**What you are asked to do:**
Considering the entries that follow, report how many lines include the string "Show", giving the number alone.

* * * *

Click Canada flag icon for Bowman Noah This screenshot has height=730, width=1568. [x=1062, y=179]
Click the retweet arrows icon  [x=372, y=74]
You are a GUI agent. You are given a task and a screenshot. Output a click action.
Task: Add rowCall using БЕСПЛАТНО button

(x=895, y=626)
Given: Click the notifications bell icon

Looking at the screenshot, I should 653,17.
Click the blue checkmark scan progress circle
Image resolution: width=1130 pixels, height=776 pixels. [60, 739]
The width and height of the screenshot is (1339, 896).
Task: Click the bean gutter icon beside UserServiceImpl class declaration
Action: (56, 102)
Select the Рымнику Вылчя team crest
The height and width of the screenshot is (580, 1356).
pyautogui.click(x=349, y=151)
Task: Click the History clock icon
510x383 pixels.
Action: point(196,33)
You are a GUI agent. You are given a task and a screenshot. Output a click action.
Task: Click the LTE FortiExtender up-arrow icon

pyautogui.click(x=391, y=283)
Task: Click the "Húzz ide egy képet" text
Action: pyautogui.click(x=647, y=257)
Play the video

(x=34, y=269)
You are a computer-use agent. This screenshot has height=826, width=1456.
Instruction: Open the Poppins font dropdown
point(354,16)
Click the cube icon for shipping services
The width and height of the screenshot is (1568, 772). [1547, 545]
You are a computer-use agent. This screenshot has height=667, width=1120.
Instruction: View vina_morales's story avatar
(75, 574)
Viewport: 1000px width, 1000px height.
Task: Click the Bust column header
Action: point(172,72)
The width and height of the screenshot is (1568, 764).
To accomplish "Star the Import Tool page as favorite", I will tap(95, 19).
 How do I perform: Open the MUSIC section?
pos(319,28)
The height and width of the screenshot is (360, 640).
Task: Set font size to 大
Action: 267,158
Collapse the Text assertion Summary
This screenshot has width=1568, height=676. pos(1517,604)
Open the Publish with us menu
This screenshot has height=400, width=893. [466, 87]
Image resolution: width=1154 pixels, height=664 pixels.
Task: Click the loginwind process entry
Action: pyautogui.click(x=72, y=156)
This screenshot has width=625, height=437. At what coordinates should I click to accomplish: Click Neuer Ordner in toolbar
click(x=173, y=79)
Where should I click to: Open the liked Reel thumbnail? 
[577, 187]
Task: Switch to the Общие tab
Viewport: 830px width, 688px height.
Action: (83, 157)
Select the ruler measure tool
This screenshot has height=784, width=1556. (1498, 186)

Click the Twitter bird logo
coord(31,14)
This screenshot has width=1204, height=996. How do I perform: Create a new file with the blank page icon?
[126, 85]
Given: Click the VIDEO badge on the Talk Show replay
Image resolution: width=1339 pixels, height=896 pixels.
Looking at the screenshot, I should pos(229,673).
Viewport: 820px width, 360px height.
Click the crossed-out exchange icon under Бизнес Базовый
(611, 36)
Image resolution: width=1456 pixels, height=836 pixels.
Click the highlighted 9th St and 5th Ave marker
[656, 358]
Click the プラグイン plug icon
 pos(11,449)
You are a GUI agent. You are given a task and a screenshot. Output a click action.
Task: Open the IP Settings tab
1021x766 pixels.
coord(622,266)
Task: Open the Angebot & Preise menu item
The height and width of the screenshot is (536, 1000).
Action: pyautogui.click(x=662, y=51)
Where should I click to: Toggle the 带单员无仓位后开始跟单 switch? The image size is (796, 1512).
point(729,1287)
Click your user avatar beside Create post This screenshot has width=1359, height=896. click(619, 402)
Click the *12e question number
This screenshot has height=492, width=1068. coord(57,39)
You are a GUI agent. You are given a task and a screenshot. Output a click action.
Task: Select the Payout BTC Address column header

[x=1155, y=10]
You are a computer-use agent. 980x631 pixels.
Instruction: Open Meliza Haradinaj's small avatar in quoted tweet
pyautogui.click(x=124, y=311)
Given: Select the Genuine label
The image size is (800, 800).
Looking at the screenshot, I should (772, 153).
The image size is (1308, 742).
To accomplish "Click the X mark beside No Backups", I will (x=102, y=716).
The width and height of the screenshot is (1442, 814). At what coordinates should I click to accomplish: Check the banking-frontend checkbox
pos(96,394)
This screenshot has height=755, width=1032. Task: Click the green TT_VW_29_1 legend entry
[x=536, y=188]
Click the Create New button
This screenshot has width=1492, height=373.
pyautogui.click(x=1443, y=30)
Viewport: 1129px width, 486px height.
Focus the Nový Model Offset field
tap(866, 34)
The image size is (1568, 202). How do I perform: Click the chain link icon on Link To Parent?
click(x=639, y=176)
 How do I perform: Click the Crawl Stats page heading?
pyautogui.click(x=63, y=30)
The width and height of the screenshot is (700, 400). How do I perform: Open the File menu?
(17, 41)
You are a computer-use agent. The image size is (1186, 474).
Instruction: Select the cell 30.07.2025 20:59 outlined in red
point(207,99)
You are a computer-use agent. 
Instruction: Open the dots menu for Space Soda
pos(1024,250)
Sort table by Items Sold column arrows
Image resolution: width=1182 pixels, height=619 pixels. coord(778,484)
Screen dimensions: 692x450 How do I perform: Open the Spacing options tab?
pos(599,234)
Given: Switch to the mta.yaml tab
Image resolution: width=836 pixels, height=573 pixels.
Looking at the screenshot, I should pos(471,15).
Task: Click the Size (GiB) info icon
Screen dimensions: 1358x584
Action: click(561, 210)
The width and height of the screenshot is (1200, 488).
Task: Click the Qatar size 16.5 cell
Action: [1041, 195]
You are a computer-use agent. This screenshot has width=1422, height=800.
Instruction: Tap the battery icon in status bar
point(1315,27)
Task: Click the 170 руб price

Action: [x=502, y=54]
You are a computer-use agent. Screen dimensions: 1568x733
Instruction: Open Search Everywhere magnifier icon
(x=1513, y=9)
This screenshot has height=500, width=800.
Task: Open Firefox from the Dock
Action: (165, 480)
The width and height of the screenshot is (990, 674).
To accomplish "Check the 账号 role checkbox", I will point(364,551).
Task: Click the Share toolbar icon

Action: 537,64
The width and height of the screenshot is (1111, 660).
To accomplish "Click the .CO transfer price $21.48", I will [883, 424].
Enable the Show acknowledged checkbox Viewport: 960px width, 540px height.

* * * *

**Exercise answer:**
2